Newborn metabolic screening is a simple and important check that is strongly recommended for all babies. It offers the best possible start to infants born with a number of rare, serious and treatable disorders. Since the New Zealand newborn metabolic screening programme began in 1969, over 1,800 babies have been given the best start in life by having their serious condition detected by newborn screening. Many of these babies are now parents and grandparents themselves.
The screening involves a small blood sample collected from a baby’s heel onto a bloodspot card, which is then sent to the screening laboratory for testing. Early diagnosis through screening means that treatment can start quickly, before the baby becomes sick. Around 40–50 affected infants are picked up each year.
Screening identifies over 25 disorders
There are over 25 individual disorders that can be identified through screening, including congenital hypothyroidism, congenital adrenal hyperplasia, cystic fibrosis, amino acid breakdown disorders (including phenylketonuria), fatty acid oxidation disorders, galactosaemia, biotinidase deficiency and severe combined immune deficiency (SCID).
These disorders are hard to find without screening as there is usually no sign of disease before the screen result comes back. Although these disorders can’t be cured, early treatment such as medication or a special diet can help babies to stay well and prevent severe disability or even death.
The most common disorder
Congenital hypothyroidism is the most common disorder detected, with about 30 affected babies picked up in New Zealand each year. The thyroid gland is critical for normal growth and brain development. Babies with untreated congenital hypothyroidism appear normal at birth but, untreated, would go on to develop intellectual impairment over the first years of life. Treatment with a daily replacement dose of thyroxine allows affected children to reach their full potential.
Helping babies with SCID
Babies with SCID are born with little or no immune system. Although affected babies appear healthy at birth, they typically suffer from a series of life-threatening infections over the first few months of life. The screening programme started screening for SCID in December 2017 and expects to pick up one affected infant each year. Early detection through screening means that these babies can be treated with a stem cell transplant before they become unwell.

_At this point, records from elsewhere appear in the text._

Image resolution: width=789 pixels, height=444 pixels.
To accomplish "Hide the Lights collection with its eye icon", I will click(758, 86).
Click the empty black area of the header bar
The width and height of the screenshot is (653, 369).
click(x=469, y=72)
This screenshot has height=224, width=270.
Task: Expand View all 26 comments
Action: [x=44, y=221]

Recommended by health professionals
The newborn metabolic screening test is strongly recommended by health professionals and the Ministry of Health. The screening test is discussed with pregnant women by their lead maternity carer (LMC) and babies screened with the consent of their parents. Cards are usually stored by the screening programme but can also be returned at the request of families.
It is important to understand the limitations of newborn screening. If there are concerns about a baby’s health or development the family doctor should still be consulted for a comprehensive assessment, regardless of the newborn screen result. While screening identifies almost all babies with the disorder tested for, sometimes screening may not pick up a condition, or an infant could have a disorder that is not part of the routine screen.
During pregnancy, parents should talk to their LMC about family members with inherited disease. This is because routine screening may not be the best way to look for these conditions.
The programme is overseen by the National Screening Unit, Ministry of Health.